§ Provided data:
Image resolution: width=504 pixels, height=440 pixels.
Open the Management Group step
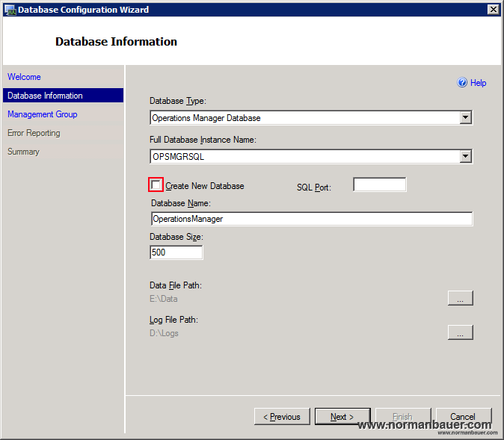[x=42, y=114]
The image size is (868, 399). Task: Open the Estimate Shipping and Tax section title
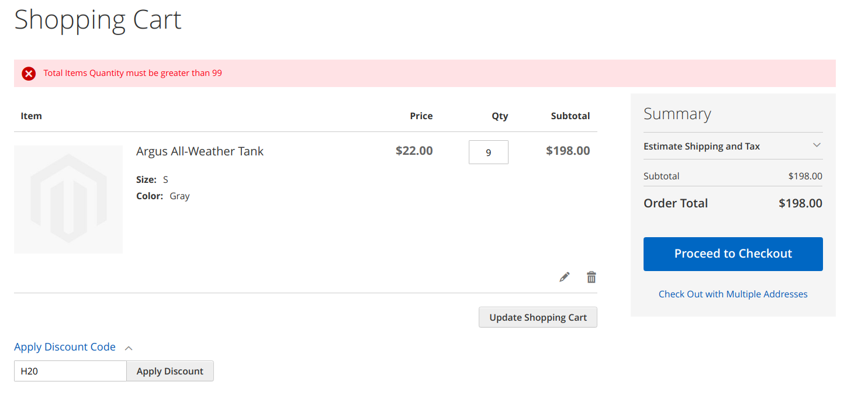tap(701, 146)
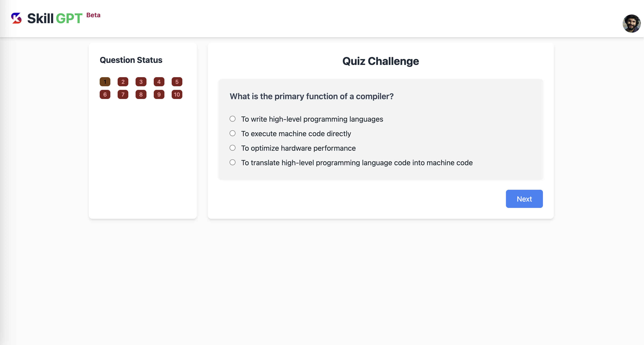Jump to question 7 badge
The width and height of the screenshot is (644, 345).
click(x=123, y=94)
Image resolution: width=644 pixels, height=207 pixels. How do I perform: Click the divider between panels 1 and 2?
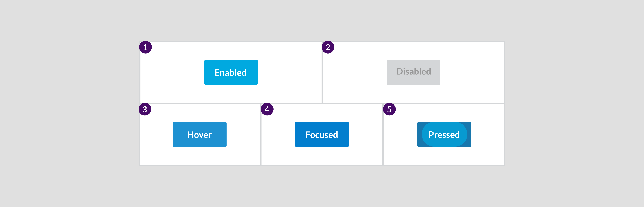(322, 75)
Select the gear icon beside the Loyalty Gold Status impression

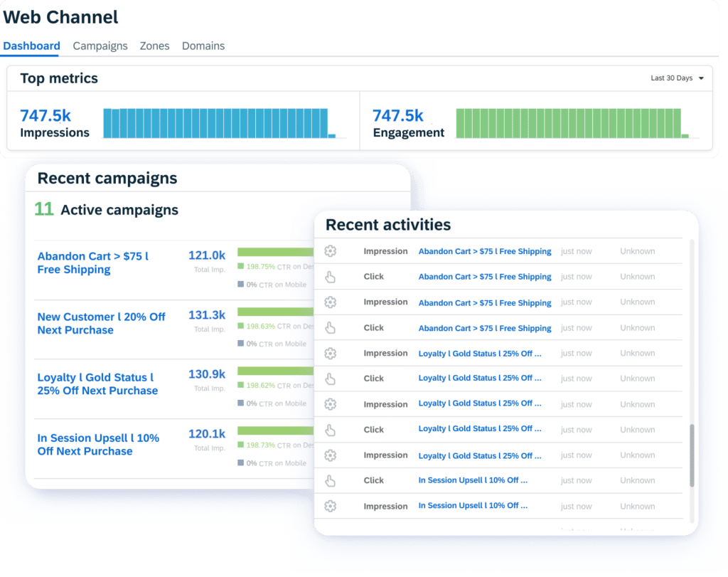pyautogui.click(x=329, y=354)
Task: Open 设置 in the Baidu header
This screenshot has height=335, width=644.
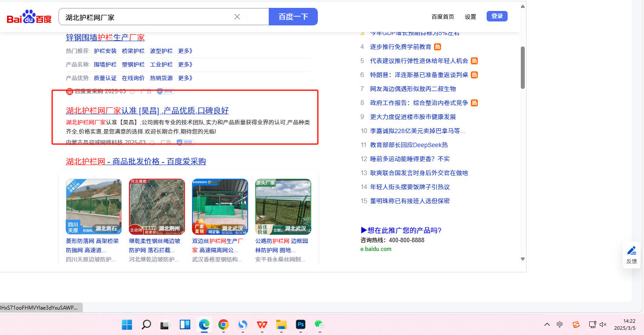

§ To do: Set out every record exactly, images excluded.

§ Exercise solution:
Image resolution: width=504 pixels, height=440 pixels.
Open the Management Group step
[x=42, y=114]
The image size is (868, 399). Task: Open the Estimate Shipping and Tax section title
tap(701, 146)
Jump to question 7 badge
The width and height of the screenshot is (644, 345).
click(x=123, y=94)
Image resolution: width=644 pixels, height=207 pixels. How do I perform: Click the divider between panels 1 and 2?
(322, 75)
Select the gear icon beside the Loyalty Gold Status impression

pyautogui.click(x=329, y=354)
Task: Open 设置 in the Baidu header
This screenshot has height=335, width=644.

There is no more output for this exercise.